The "jikes" compiler from IBM <https://github.com/daveshields/jikespg> was written in C++ and was for the longest time screaming fast. It also had its own parser generator lpg which was fun to play with, if you're into those things <https://github.com/daveshields/jikespg>
It seems someone liked it and made a "v2" along with LSP support https://github.com/A-LPG/LPG2#lpg2
Jikes also gave massively better error messages than the official Java compiler, from what I remember, and it certainly ran a lot faster on the Amiga (https://aminet.net/package/dev/lang/jikes) than trying to run javac via Kaffe (https://en.wikipedia.org/wiki/Kaffe) did.
Certainly not everything on Jikes, given that it was one of the first bootstraped Java toolchains.
I am writing the part of decompiling dex and apk. The current speed is about 10 times faster than that of Java, and it takes up less resources than Java. And the compiled binary is smaller, only about 300k. Thank you for your attention.
> 10 times faster than that of Java
I was hoping that these days' Java would be "almost" as fast C/C++. Oh well.
In the process of writing this, I learned a lot about JVM. JVM has done well enough, even surpassing C/C++ in some cases.
This has been my life experience with things written in C/C++, so speed doesn't matter. Or, I guess from an alternative perspective, it ran very fast, but exited very fast, too :-D
$ ./objdir/garlic $the_jar_file -o out-dir -t $(nproc)
Progress : 85 (1024)Segmentation fault: 11
Sorry for giving you a bad experience. Please provide the jar file or class file. I hope I can fix it as soon as possible.

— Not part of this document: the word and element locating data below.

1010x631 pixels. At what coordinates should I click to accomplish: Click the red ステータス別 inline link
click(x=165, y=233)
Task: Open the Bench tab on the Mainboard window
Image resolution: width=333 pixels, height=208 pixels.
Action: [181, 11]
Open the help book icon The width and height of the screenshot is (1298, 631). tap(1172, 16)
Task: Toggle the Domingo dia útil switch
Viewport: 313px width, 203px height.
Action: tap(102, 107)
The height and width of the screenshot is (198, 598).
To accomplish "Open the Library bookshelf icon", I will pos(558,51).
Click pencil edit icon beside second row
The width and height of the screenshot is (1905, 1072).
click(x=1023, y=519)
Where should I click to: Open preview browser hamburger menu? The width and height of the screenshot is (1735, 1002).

Is it? This is my experience with Python. The C/C++ programs I use daily never seem to crash (Linux, bash, terminals, X, firefox, vim, etc.). It must be years ago one of those programs crashed while I used it.
Also a segfault IS the protection layer intervening, it is equivalent to a exception in other languages. The real problem is, when there is no segfault.
This is absolutely true. But even this does not happen in the software I use every day. Software written is C is definitely the most stable I use - by far. That there are people running around claiming that it is impossible to write stable software in C and it crashes all the time due to bugs is rather unfortunate, as it is far from the truth.
The readme shows support for dumping dex files. Edit: missed that it has a comment that stays "unsupport for now" but at least it looks like something planned
It is processes inner classes recursively. First read all entry from jar, and analyze the relationships between classes. Then do some decompile job.
the project support dex and apk now.